I don't know anything about the Wave Shield... But, I have made some audio activated lighting effects...

How are you wired-up? I assume you need to feed the audio output from the Wave Shield back into one of the Arduino's analog inputs.

Or, you might be getting enough voltage out of the Wave Shield to simply connect an LED to the Wave Shield's audio output (through a resistor) if you are not too picky about the brightness. (The LED won't be as bright with an analog signal, since there is an upper current limit for the LED, and typical audio signals have low average levels compared to their peaks.)

Or if you are playing the same sound every time, you can hard-program the timing of the LED to sync with the sound.

If you feed the audio into an analog input, be sure to add a protection diode to "short-out" the negative-going part of the audio waveform going to the Arduino. (Negative voltages can damage the Arduino.) And, add a resistor (maybe 1K - 10K) so that the diode doesn't "short-out" and damage the Wave Shield's actual output.

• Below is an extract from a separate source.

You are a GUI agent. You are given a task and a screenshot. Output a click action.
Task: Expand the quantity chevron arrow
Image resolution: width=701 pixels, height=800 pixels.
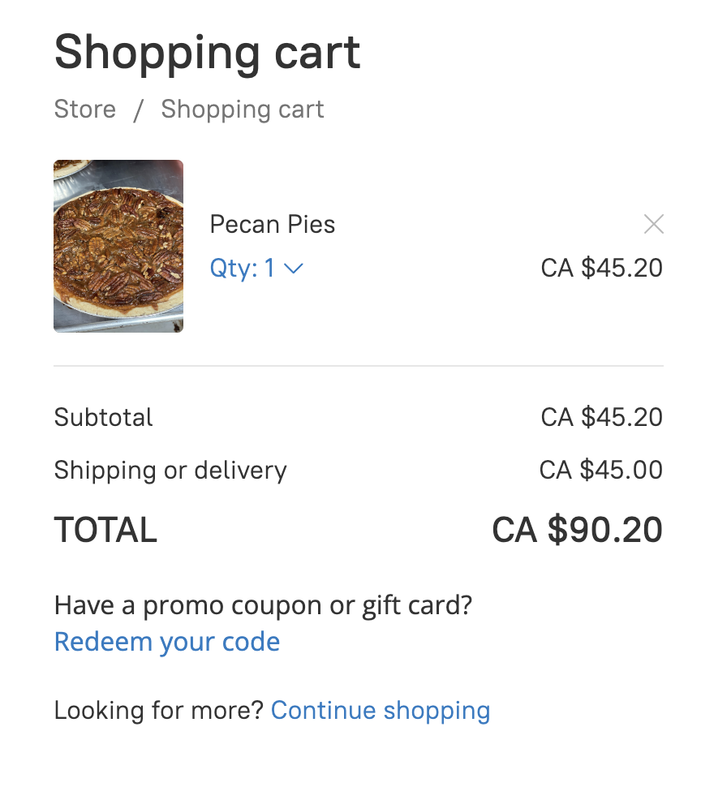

One of the simplest effects I've made simply compares the audio input (actually through a [u]peak detector[/u]) to the 20-second moving average. If the signal is greater than average, the light gets turned-on, otherwise it's off. This gives a blinking effect to the sound/music that automatically adjusts to the volume. In my program, I read and compare the audio input 10 times per second and turn the light on or off. Once per second, I store the value in a 20-element "rotating" array/buffer and re-calculate the average.